Just as rates of cycling vary greatly among countries for adults, they also vary for children. Most of the available statistics are only for the trip to school, showing that the bike share of trips ranges from a low of only 1% in the USA and 3% in the UK to 14% in Germany, 17% in Switzerland, and 49% in the Netherlands. Only in the Netherlands do more children bike to school than walk to school (49% vs. 37%). By comparison, a much higher percentage of schoolchildren walk than bike in other countries: 10% vs. 1% in the USA; 38% vs. 3% in the UK; 33% vs. 14% in Germany; and 55% vs. 17% in Switzerland.
Co-Editor of City Cycling, Ralph Buehler believes that the Netherlands are the stars of the show when it comes to kids and cycling.
“The Dutch are clearly doing something right,” says Buehler “and it merits taking a close look at Dutch policies to see what lessons can be drawn for raising cycling rates among children in other countries.”
“Although Dutch children learn cycling from their parents or siblings, all Dutch children are required to take in-class on-the-road lessons in safe cycling (and walking) by the 3rd or 4th grade,” Buehler explains.
“…all Dutch children are required to take in-class on-the-road lessons in safe cycling”
“This kind of comprehensive traffic safety training should be required of children in other countries as well.
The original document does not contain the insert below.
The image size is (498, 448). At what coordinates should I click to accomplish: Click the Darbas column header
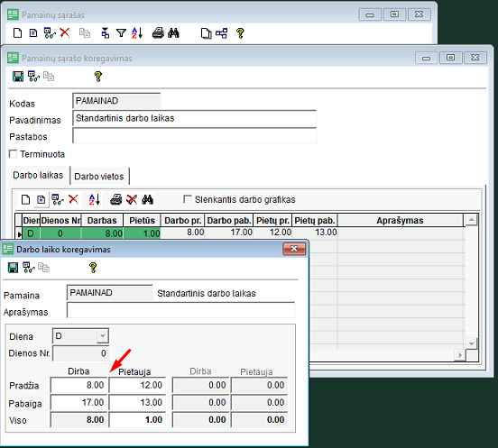[102, 221]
Not only does it promote safety but it introduces all boys and girls to cycling at a young age but it also reinforces the perception that cycling is a normal way to get around.”
At the end of the day however, you simply must have proper infrastructure.
“An extraordinarily well-designed, integrated, comprehensive network of cycling facilities separated from motor vehicles in the Netherlands provides safe routes for children to school as well as safe, convenient, and comfortable cycling for everyone,” says Buehler.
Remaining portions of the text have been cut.